Harry A. Jessell is editor of TVNewsCheck. He can be contacted at 973-701-1067 or here. You can read earlier columns here.


Comments (10)

Leave a Reply

Gregg Palermo says:

April 14, 2017 at 4:01 pm

No, but the world will be very different for cell phone businesses and their customers! More price competition, better cell coverage, and less wasted spectrum on a very outmoded distribution method.

    Wagner Pereira says:

    April 14, 2017 at 4:52 pm

    Clearly you paid NO attention to who won what in the auction. TMUS only cell provider to really pick up any real Spectrum, while Comcast picked up much less than expected.

    Cameron Miller says:

    April 16, 2017 at 5:08 pm

    Leave RustbeltAlumnus2 alone Insider!

    Brian Bussey says:

    April 19, 2017 at 3:37 pm

    the only place phone companies compete is in government offices and state legislatures. that’s why they call them monopolies. if you think you are about to see price competition, you are sadly mistaken. The cell phone companies are about to eat the cable companies. Folks will be streaming TV through their cell phones. As a matter of fact, cell phones are about to become the primary access point for home WiFi. Phone companies eat their competition they don’t compete with anyone.

Brett Zongker says:

April 14, 2017 at 4:29 pm

Oh sure, because we all know the cell phone businesses are so price competitive and reliable in a lifeline situation.

Julien Devereux says:

April 17, 2017 at 1:49 pm

” the industry probably won’t look much different than it does today.” Yeah, unless you get your TV over the air. Then your stations may be on a .2 or .3 signal with 480 resolution, which looks like crap on a flat screen.

steven Maddox says:

April 17, 2017 at 9:35 pm

If that document showing where stations are moving was created by TVNewsCheck, you need a proofreader.

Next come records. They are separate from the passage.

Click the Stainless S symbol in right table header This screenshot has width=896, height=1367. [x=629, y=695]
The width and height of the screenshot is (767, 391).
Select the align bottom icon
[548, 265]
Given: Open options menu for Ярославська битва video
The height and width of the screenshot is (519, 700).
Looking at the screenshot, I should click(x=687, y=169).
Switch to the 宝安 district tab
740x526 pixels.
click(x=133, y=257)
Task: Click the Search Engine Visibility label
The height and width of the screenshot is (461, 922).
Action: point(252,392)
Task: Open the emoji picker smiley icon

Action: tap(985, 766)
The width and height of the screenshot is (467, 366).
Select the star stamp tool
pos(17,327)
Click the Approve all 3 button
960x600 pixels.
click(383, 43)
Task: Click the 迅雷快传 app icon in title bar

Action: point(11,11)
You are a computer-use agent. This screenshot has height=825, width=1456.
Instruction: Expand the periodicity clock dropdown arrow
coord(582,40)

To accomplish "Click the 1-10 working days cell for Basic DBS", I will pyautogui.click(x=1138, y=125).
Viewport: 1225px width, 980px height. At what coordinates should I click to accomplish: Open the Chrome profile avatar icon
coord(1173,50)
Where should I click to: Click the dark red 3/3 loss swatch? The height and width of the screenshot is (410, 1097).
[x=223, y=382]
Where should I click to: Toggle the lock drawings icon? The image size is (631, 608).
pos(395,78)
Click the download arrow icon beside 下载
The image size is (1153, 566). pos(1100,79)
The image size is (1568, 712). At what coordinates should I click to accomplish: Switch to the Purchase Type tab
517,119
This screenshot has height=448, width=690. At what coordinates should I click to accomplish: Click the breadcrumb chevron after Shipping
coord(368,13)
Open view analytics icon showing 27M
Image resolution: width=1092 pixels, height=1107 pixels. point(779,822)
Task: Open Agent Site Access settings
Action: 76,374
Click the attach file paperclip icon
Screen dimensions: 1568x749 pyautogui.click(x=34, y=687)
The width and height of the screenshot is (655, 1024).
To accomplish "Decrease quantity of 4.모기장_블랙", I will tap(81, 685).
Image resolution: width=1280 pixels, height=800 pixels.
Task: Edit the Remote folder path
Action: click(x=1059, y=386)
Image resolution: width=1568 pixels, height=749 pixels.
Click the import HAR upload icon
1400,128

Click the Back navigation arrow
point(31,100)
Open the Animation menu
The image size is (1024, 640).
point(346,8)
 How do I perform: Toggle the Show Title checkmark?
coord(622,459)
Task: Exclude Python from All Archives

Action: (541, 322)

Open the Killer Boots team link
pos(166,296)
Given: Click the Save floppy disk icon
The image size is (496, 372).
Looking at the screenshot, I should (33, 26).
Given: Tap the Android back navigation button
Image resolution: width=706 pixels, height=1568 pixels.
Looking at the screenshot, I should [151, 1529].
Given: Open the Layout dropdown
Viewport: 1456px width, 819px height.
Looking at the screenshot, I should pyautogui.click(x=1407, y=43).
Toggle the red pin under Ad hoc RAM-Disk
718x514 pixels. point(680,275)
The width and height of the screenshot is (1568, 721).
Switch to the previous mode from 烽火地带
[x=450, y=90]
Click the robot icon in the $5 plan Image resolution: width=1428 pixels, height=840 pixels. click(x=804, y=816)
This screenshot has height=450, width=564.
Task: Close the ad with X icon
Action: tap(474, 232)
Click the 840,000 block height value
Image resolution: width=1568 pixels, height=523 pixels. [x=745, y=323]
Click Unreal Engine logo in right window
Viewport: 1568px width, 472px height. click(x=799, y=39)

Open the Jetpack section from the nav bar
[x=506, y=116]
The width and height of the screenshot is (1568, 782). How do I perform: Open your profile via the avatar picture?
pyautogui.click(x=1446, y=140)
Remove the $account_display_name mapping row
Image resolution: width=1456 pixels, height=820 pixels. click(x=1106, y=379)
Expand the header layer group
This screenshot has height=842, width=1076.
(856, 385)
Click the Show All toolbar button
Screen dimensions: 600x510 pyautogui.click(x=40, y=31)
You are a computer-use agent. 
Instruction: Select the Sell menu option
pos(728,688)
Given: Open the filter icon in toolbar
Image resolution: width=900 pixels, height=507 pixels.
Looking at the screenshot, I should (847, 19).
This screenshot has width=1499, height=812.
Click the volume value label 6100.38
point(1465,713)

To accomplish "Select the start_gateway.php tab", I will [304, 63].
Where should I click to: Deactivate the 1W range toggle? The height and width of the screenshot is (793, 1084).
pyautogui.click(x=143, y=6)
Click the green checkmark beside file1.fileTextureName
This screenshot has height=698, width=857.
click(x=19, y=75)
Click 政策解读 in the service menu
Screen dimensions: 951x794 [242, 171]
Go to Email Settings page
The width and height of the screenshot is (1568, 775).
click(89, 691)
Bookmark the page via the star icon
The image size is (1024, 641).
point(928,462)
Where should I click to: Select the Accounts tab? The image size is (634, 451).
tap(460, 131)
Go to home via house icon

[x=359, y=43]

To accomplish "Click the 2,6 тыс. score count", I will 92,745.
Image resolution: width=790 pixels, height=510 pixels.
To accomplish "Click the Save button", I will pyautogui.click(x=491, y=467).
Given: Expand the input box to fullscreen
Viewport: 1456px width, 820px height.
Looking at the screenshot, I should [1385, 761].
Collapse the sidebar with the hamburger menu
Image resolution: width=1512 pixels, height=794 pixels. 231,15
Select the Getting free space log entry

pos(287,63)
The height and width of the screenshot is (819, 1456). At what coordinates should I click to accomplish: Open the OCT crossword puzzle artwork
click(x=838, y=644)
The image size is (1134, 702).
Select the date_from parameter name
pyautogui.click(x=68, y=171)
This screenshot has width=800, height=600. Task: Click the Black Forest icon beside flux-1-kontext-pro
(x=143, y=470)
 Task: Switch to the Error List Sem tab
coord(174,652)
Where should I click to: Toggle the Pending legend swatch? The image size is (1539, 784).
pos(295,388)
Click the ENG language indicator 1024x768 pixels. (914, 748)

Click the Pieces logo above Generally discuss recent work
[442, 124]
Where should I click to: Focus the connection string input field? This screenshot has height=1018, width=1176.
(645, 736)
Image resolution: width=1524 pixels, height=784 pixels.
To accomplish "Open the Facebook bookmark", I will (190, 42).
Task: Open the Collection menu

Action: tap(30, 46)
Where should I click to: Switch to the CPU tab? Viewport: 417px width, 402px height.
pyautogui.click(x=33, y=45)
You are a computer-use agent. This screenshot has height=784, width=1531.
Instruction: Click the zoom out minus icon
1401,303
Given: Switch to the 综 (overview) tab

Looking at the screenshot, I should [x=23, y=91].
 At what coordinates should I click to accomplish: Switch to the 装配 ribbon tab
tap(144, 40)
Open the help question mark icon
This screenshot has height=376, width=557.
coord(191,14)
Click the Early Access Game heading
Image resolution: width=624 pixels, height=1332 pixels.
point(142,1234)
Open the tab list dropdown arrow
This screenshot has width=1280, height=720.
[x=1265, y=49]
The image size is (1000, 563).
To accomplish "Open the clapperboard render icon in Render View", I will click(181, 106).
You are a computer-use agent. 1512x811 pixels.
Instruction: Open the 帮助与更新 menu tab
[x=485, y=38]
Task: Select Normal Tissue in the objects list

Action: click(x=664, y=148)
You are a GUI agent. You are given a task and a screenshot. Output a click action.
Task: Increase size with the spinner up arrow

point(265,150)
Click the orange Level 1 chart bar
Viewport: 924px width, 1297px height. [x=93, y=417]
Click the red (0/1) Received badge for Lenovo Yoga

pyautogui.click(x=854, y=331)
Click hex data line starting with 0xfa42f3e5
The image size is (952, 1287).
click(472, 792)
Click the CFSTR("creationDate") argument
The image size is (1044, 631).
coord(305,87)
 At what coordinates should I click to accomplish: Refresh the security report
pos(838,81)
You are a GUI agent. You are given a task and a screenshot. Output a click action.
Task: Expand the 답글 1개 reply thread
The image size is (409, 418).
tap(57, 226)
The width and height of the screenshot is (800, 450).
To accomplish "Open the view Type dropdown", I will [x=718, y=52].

You got the “new channel”/”old channel” columns reversed.

Joy Ragsdale says:

April 18, 2017 at 4:03 pm

The real losers are over the air viewers like myself in suburban/rural areas. Many stations are moving down to the VHF-Lo band and dropping their broadcast power to the point where they are basically a “nightlight”. An example of this would be WGBH-TV Ch 2 in Boston. They currently operate with 700KW, their new assignment is at 5KW in VHF-Lo. Kind of wonder how far that signal will go, certainly I will no longer be able to receive them at my location some 39 miles away. Many of the UHF stations that are changing slots but are staying UHF are reducing their broadcast power significantly.

Cheryl Thorne says:

April 19, 2017 at 10:26 am

You are a clown..Stop commenting please!!! Have you ever set foot inside a local TV station??